» Assignment
For the data below, work out how many lines contain the word "izgled" and supply only that number.

» Given entries

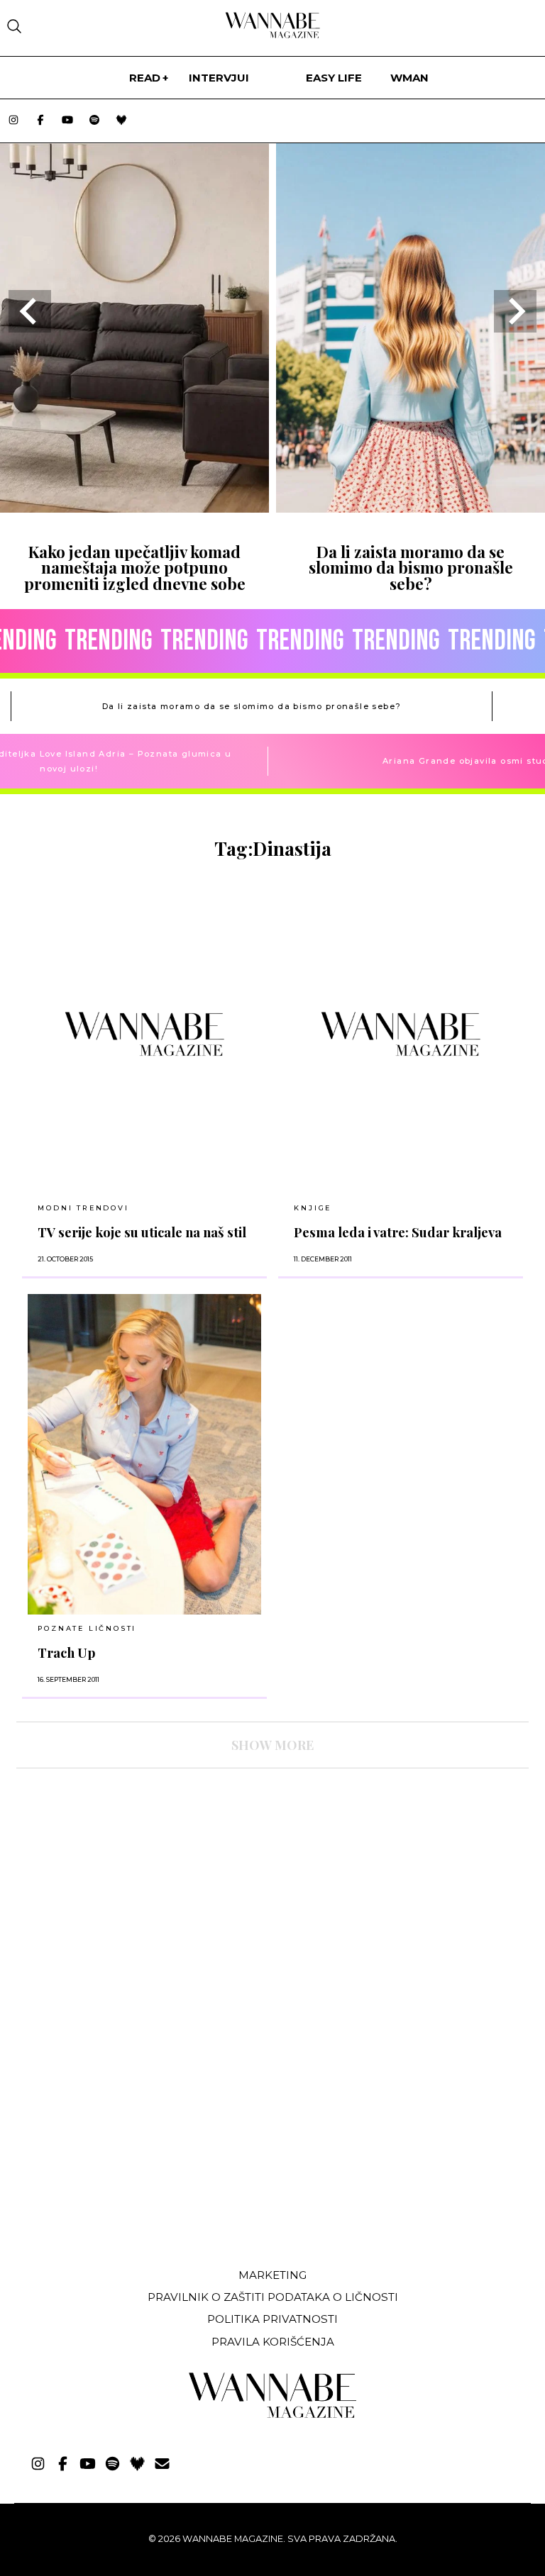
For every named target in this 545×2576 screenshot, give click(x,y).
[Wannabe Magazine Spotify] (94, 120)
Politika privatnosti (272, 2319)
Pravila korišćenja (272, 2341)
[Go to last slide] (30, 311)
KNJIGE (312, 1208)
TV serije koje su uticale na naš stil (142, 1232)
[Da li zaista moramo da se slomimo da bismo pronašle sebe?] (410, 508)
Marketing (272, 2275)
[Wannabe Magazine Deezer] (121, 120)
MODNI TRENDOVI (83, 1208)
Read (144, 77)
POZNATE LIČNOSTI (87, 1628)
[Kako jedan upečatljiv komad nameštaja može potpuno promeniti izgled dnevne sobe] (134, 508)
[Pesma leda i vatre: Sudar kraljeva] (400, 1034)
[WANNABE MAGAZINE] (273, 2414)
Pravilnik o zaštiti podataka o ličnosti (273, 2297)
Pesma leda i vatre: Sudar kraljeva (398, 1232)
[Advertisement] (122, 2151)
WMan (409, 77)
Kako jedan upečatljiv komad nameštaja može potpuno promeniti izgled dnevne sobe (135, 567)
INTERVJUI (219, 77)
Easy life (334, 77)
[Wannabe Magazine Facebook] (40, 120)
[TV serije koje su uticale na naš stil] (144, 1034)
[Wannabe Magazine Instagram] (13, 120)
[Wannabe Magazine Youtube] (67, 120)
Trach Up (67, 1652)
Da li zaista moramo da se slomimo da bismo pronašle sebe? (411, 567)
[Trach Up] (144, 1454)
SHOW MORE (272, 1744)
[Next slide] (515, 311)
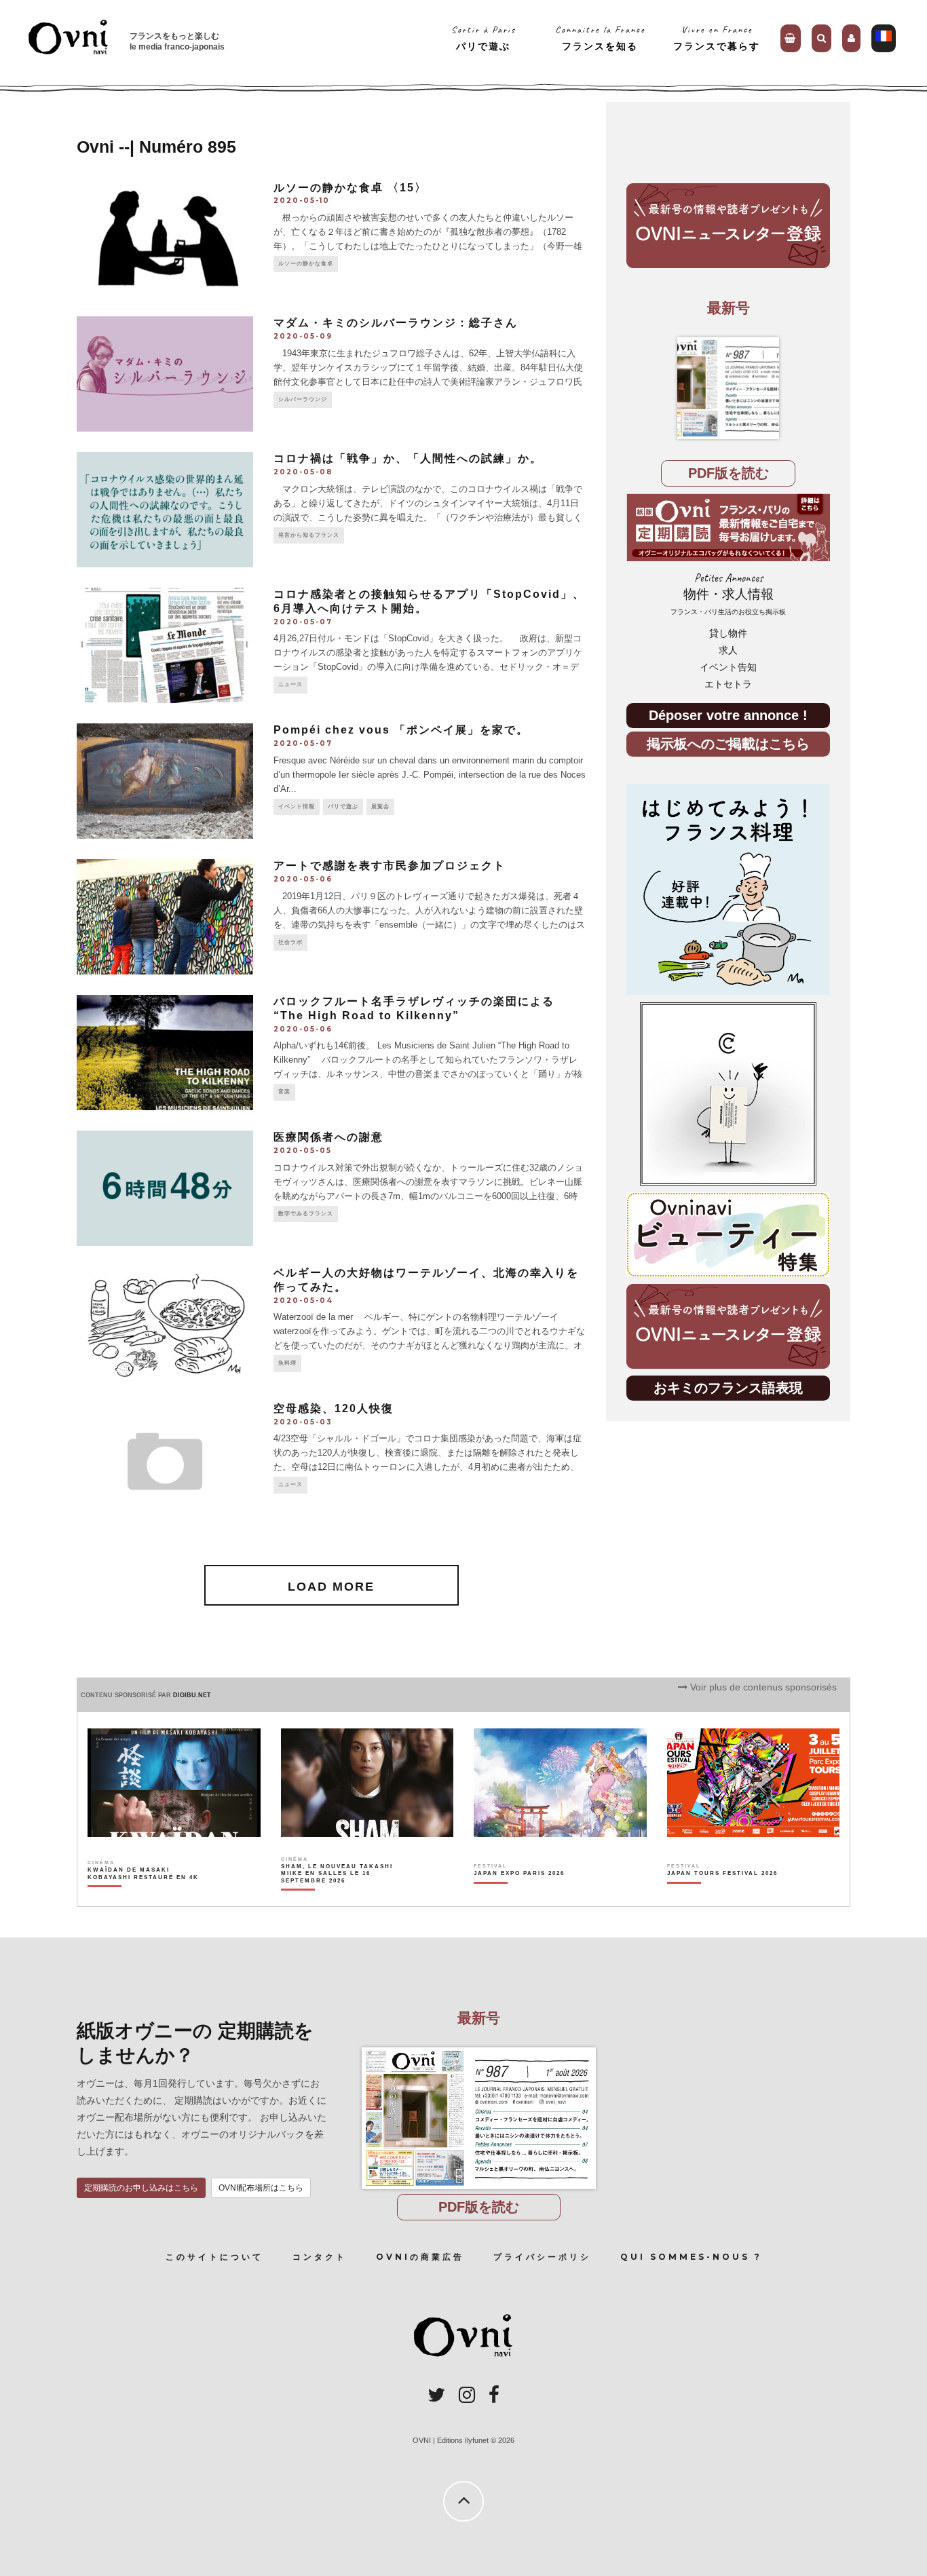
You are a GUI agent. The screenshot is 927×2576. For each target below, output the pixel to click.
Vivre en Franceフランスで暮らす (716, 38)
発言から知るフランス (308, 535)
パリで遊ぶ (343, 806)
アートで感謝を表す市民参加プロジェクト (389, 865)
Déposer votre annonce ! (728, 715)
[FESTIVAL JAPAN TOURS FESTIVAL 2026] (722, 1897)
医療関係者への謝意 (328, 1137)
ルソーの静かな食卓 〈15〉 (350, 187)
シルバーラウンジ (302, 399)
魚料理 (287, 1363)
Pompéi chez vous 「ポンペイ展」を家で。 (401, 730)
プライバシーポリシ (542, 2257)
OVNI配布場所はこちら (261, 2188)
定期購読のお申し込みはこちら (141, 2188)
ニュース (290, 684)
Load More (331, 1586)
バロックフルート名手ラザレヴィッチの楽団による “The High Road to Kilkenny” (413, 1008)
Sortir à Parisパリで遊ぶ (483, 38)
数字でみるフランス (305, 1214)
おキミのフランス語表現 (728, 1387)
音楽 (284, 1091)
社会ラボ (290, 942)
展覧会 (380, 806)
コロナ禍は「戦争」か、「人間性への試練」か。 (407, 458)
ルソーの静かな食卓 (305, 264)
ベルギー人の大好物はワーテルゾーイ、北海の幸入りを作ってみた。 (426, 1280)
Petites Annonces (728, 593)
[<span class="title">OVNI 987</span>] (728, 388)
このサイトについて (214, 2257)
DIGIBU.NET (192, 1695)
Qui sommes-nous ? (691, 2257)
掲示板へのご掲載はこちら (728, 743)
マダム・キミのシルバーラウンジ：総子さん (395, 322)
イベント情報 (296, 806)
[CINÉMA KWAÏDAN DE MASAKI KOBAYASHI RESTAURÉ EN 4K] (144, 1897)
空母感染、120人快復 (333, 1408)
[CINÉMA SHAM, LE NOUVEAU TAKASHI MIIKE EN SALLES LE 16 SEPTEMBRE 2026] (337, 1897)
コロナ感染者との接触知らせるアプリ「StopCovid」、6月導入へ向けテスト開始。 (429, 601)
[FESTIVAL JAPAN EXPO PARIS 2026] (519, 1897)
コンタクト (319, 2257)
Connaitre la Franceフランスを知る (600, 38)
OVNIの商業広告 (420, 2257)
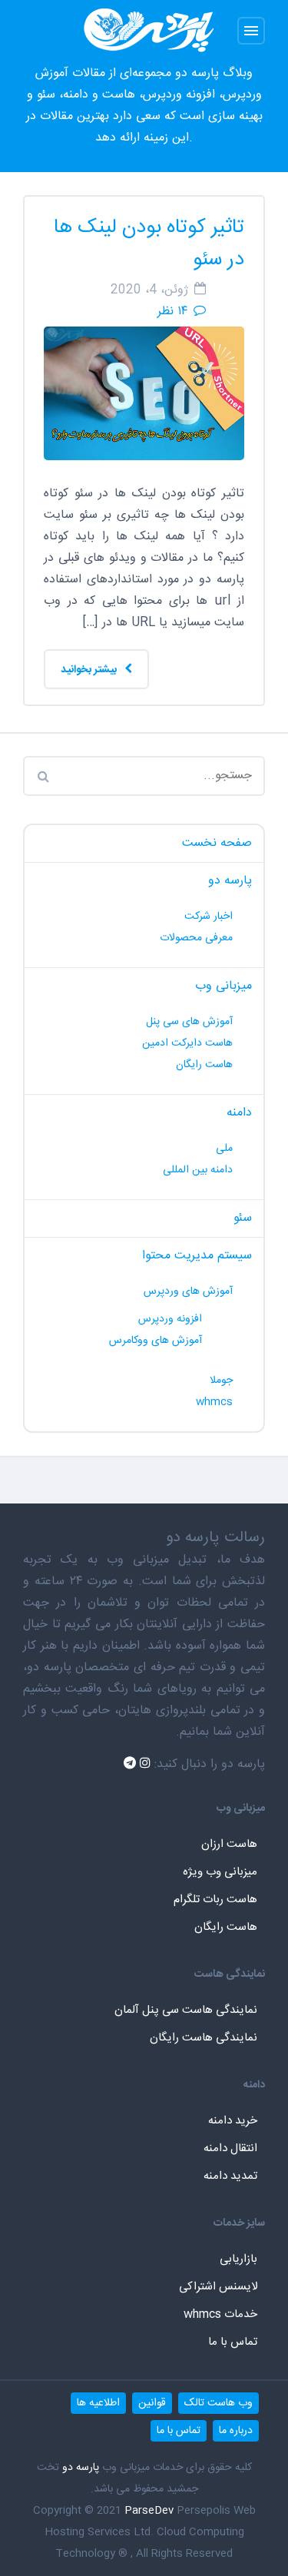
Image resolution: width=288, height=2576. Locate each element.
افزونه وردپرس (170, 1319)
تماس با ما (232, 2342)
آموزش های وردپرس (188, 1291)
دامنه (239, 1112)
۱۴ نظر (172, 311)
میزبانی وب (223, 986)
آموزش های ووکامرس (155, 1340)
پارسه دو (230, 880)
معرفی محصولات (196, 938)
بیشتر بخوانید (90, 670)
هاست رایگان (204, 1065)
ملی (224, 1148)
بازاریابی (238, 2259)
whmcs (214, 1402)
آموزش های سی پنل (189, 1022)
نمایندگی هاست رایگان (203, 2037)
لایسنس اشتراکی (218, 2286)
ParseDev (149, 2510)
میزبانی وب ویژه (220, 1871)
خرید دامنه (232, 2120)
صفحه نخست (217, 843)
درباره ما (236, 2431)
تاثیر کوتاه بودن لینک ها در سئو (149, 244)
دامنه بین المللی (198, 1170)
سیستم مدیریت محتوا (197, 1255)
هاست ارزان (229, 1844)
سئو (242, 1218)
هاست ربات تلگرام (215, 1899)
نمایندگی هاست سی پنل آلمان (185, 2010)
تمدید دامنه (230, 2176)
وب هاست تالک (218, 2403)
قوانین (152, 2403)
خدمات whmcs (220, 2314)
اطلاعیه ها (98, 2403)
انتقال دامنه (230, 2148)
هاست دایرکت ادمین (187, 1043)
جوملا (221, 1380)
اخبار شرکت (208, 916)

» Written response
2